As long as you’re shameless enough to say it with a straight face, hyperbole and disingenuousness can also be paths to power.
The problem is, no one seems to be asking how any of this bullying and dishonesty stops a single bomb from killing children in Gaza or a single bullet from killing innocent people in the West Bank. How does it free the hostages? How serious are these kids about the cause they claim they’re fighting for?
And a little over a week ago, we got our answer.
Norman Finkelstein, a Jewish scholar who’s been supporting the Palestinian cause since before these students were born, suggested that they drop, or at least change, their infamous chant, “From the river to the sea.”
He argued that slogans like these can easily be interpreted as a call for Israel's destruction instead of for Palestinian independence. And with the eyes of the world watching, with the lives of the Palestinian people at stake, this small change could make a meaningful difference:
...if you’re saying to me I’m a killjoy by saying that if we modify the slogan a little it’s not as much fun, I kind of get that. However, I do believe one has to exercise, […] if for no other reason than for the people of Gaza, one has to exercise maximum responsibility.
Maximum responsibility to get out of one’s navel, to crawl out of one’s ego, and to always keep in mind the question, ‘What are we trying to accomplish at this particular moment?’

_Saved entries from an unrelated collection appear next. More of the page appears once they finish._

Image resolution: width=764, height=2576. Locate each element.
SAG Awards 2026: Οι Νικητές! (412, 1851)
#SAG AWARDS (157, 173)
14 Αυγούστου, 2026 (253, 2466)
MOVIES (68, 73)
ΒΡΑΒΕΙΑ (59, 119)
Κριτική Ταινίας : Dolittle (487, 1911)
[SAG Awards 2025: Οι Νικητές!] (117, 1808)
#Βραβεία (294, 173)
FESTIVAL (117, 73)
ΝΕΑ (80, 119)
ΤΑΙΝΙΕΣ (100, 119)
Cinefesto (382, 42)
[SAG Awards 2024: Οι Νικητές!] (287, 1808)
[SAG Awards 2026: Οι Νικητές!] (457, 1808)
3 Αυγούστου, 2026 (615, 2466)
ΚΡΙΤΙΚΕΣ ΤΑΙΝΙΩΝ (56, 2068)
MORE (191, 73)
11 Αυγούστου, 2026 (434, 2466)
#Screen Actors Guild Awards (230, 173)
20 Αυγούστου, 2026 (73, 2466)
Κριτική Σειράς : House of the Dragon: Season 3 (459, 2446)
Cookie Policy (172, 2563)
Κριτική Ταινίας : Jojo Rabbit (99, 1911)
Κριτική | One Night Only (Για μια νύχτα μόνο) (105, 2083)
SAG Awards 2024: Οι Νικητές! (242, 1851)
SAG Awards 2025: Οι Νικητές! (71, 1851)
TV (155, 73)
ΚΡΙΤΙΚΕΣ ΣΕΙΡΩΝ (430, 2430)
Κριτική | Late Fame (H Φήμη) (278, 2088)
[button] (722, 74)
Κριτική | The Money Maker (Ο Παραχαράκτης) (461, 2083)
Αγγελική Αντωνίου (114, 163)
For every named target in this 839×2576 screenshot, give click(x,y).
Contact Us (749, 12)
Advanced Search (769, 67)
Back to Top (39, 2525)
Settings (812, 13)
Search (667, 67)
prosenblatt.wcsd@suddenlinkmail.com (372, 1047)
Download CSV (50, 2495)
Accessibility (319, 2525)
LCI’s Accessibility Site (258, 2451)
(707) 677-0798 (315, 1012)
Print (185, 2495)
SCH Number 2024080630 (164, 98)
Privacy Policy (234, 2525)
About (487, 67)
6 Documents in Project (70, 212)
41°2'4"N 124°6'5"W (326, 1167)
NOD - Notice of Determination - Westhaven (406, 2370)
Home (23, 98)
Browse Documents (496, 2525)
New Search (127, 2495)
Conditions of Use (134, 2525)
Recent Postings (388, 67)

And here, at last, the students showed their maturity. They put their egos aside, chose meaningful discourse over a “fun” slogan, and agreed to speak in a way that would bring people together instead of driving them apart.
Just kidding.
That killjoy barely had time to finish speaking before they started chanting, “From the river to the sea.”
Maybe it’s that same instinct to humour children’s efforts, but there’s this strange notion that all protests are “valid.”
That it’s impossible for the self-declared “right side of history” to hurt their cause. That it’s mean, or worse, boomer-esque, to ask how a specific plan of activism will lead to results.
And so, as a student at UCLA explains. we end up with activists who never learn to think beyond the next thing they’re going to “tear down”:
…it’s more than divestment […] given that the University of California is founded on colonialism, it’s inherently a violent institution. There needs to be an addressment (sic) of U.S. imperialism and its ties to the UC system…
But to be very clear, I don’t blame the protestors for this.
It’s the grownups’ job to set boundaries and structure. To help children think about the world in nuanced and constructive terms. To show them, preferably by example, that there’s a better way to communicate than name-calling and absolutism.
Because, sure, it’s fun to yell and grandstand and chant edgy slogans. It’s empowering to turn complex international issues into your personal hero’s journey. It’s tempting to claim that everybody who disagrees with you is cruel or stupid or out of touch.
But one day, if you want to make the world a better place, you have to grow up.
Excellent! I, for one, would ask the kid claiming that the Uni of CA is "inherently violent" because built on colonialism: why does he accept to be a student of a "colonial" and "violent" institution? if he truly believed his own words, he should give up his position and maybe offer it to a Native American. Also, he should give up all his assets that exist on "stolen land"; likewise, all adults who keep giving land acknowledgments about standing on "stolen land," should donate their houses, all sitting on stolen land, and the jobs at institutions "inherently violent." Then, they should leave the US, which is all colonized "stolen land." The only problem is that they would have to emigrate to settle on someone else's land. Whatever they would do, they couldn't escape their status of settlers.
And, never from these entitled children, scions of some of our wealthiest citizens and heir apparent to the highest rankings of society, is a word of empathy for a country who suffered the brutal mass murder of hundreds of civilians. I have zero sympathy for them.